Give the listing below again in full, exactly as written.

***** DATASET EXCERPTS

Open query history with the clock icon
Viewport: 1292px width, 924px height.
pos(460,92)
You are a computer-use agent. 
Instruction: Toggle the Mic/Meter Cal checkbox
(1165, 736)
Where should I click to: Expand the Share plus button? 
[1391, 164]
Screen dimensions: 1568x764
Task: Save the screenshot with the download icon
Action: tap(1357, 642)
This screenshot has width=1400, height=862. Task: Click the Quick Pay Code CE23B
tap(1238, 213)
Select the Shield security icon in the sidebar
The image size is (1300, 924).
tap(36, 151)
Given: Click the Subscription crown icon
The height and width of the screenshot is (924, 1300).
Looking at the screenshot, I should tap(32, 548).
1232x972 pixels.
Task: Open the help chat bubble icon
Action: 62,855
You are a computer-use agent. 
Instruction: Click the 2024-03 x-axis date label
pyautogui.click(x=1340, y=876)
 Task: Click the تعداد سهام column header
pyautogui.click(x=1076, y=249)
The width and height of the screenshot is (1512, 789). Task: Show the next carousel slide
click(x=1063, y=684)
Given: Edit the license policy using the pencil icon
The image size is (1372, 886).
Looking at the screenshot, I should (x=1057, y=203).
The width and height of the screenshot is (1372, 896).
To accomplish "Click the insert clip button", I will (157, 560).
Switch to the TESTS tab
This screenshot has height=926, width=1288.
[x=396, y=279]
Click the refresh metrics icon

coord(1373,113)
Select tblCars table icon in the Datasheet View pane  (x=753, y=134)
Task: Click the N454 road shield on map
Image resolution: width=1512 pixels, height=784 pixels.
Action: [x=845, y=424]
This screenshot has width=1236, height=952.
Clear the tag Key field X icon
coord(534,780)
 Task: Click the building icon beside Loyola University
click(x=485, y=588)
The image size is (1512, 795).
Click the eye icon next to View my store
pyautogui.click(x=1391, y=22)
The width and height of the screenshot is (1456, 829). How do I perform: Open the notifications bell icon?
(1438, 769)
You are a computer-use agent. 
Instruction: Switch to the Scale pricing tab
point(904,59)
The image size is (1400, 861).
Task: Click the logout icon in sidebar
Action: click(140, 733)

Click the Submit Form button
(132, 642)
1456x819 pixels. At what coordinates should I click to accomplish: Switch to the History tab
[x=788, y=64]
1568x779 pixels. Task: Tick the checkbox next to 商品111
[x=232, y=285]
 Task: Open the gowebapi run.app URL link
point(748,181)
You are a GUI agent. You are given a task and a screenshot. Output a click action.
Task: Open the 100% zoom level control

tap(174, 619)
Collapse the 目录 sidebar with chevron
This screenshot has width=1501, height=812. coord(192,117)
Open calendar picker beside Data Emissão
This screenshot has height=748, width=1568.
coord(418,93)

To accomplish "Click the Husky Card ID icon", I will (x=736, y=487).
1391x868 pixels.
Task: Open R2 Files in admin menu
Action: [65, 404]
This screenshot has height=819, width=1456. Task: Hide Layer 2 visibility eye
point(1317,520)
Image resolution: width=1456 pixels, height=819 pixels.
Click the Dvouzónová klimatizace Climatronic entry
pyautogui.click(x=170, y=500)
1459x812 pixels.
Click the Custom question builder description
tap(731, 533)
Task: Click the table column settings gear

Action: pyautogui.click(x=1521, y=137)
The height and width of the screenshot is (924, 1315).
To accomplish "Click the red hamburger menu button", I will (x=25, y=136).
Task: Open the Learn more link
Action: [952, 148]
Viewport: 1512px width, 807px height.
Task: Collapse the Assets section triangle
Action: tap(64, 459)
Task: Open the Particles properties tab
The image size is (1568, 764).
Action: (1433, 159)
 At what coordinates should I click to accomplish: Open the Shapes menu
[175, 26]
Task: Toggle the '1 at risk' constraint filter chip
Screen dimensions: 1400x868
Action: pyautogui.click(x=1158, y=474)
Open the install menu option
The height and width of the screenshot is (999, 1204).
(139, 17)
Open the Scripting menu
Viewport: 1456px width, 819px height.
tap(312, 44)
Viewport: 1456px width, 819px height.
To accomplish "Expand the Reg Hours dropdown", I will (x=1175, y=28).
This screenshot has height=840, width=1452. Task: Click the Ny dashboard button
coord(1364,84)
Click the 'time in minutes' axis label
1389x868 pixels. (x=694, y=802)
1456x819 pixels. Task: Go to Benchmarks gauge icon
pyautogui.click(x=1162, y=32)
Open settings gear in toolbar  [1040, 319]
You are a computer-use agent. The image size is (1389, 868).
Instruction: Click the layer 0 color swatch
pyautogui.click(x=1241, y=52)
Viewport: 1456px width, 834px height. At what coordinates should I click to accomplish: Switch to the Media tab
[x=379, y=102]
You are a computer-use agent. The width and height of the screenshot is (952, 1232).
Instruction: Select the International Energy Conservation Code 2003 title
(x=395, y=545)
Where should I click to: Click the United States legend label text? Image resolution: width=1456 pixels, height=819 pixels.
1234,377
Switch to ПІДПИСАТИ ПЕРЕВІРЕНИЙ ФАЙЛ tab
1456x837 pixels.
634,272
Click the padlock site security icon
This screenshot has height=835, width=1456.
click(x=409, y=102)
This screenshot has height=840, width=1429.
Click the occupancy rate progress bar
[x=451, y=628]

**********

◆ THE COMPLETED TASK ◆
Open query history with the clock icon
Viewport: 1292px width, 924px height.
pos(460,92)
You are a computer-use agent. 
Instruction: Toggle the Mic/Meter Cal checkbox
(1165, 736)
Where should I click to: Expand the Share plus button? 
[1391, 164]
Screen dimensions: 1568x764
Task: Save the screenshot with the download icon
Action: tap(1357, 642)
This screenshot has width=1400, height=862. Task: Click the Quick Pay Code CE23B
tap(1238, 213)
Select the Shield security icon in the sidebar
The image size is (1300, 924).
tap(36, 151)
Given: Click the Subscription crown icon
The height and width of the screenshot is (924, 1300).
Looking at the screenshot, I should tap(32, 548).
1232x972 pixels.
Task: Open the help chat bubble icon
Action: 62,855
You are a computer-use agent. 
Instruction: Click the 2024-03 x-axis date label
pyautogui.click(x=1340, y=876)
 Task: Click the تعداد سهام column header
pyautogui.click(x=1076, y=249)
The width and height of the screenshot is (1512, 789). Task: Show the next carousel slide
click(x=1063, y=684)
Given: Edit the license policy using the pencil icon
The image size is (1372, 886).
Looking at the screenshot, I should (x=1057, y=203).
The width and height of the screenshot is (1372, 896).
To accomplish "Click the insert clip button", I will (157, 560).
Switch to the TESTS tab
This screenshot has height=926, width=1288.
[x=396, y=279]
Click the refresh metrics icon

coord(1373,113)
Select tblCars table icon in the Datasheet View pane  (x=753, y=134)
Task: Click the N454 road shield on map
Image resolution: width=1512 pixels, height=784 pixels.
Action: [x=845, y=424]
This screenshot has width=1236, height=952.
Clear the tag Key field X icon
coord(534,780)
 Task: Click the building icon beside Loyola University
click(x=485, y=588)
The image size is (1512, 795).
Click the eye icon next to View my store
pyautogui.click(x=1391, y=22)
The width and height of the screenshot is (1456, 829). How do I perform: Open the notifications bell icon?
(1438, 769)
You are a computer-use agent. 
Instruction: Switch to the Scale pricing tab
point(904,59)
The image size is (1400, 861).
Task: Click the logout icon in sidebar
Action: click(140, 733)

Click the Submit Form button
(132, 642)
1456x819 pixels. At what coordinates should I click to accomplish: Switch to the History tab
[x=788, y=64]
1568x779 pixels. Task: Tick the checkbox next to 商品111
[x=232, y=285]
 Task: Open the gowebapi run.app URL link
point(748,181)
You are a GUI agent. You are given a task and a screenshot. Output a click action.
Task: Open the 100% zoom level control

tap(174, 619)
Collapse the 目录 sidebar with chevron
This screenshot has width=1501, height=812. coord(192,117)
Open calendar picker beside Data Emissão
This screenshot has height=748, width=1568.
coord(418,93)

To accomplish "Click the Husky Card ID icon", I will (x=736, y=487).
1391x868 pixels.
Task: Open R2 Files in admin menu
Action: [65, 404]
This screenshot has height=819, width=1456. Task: Hide Layer 2 visibility eye
point(1317,520)
Image resolution: width=1456 pixels, height=819 pixels.
Click the Dvouzónová klimatizace Climatronic entry
pyautogui.click(x=170, y=500)
1459x812 pixels.
Click the Custom question builder description
tap(731, 533)
Task: Click the table column settings gear

Action: pyautogui.click(x=1521, y=137)
The height and width of the screenshot is (924, 1315).
To accomplish "Click the red hamburger menu button", I will (x=25, y=136).
Task: Open the Learn more link
Action: [952, 148]
Viewport: 1512px width, 807px height.
Task: Collapse the Assets section triangle
Action: tap(64, 459)
Task: Open the Particles properties tab
The image size is (1568, 764).
Action: (1433, 159)
 At what coordinates should I click to accomplish: Open the Shapes menu
[175, 26]
Task: Toggle the '1 at risk' constraint filter chip
Screen dimensions: 1400x868
Action: pyautogui.click(x=1158, y=474)
Open the install menu option
The height and width of the screenshot is (999, 1204).
(139, 17)
Open the Scripting menu
Viewport: 1456px width, 819px height.
tap(312, 44)
Viewport: 1456px width, 819px height.
To accomplish "Expand the Reg Hours dropdown", I will (x=1175, y=28).
This screenshot has height=840, width=1452. Task: Click the Ny dashboard button
coord(1364,84)
Click the 'time in minutes' axis label
1389x868 pixels. (x=694, y=802)
1456x819 pixels. Task: Go to Benchmarks gauge icon
pyautogui.click(x=1162, y=32)
Open settings gear in toolbar  [1040, 319]
You are a computer-use agent. The image size is (1389, 868).
Instruction: Click the layer 0 color swatch
pyautogui.click(x=1241, y=52)
Viewport: 1456px width, 834px height. At what coordinates should I click to accomplish: Switch to the Media tab
[x=379, y=102]
You are a computer-use agent. The width and height of the screenshot is (952, 1232).
Instruction: Select the International Energy Conservation Code 2003 title
(x=395, y=545)
Where should I click to: Click the United States legend label text? Image resolution: width=1456 pixels, height=819 pixels.
1234,377
Switch to ПІДПИСАТИ ПЕРЕВІРЕНИЙ ФАЙЛ tab
1456x837 pixels.
634,272
Click the padlock site security icon
This screenshot has height=835, width=1456.
click(x=409, y=102)
This screenshot has height=840, width=1429.
Click the occupancy rate progress bar
[x=451, y=628]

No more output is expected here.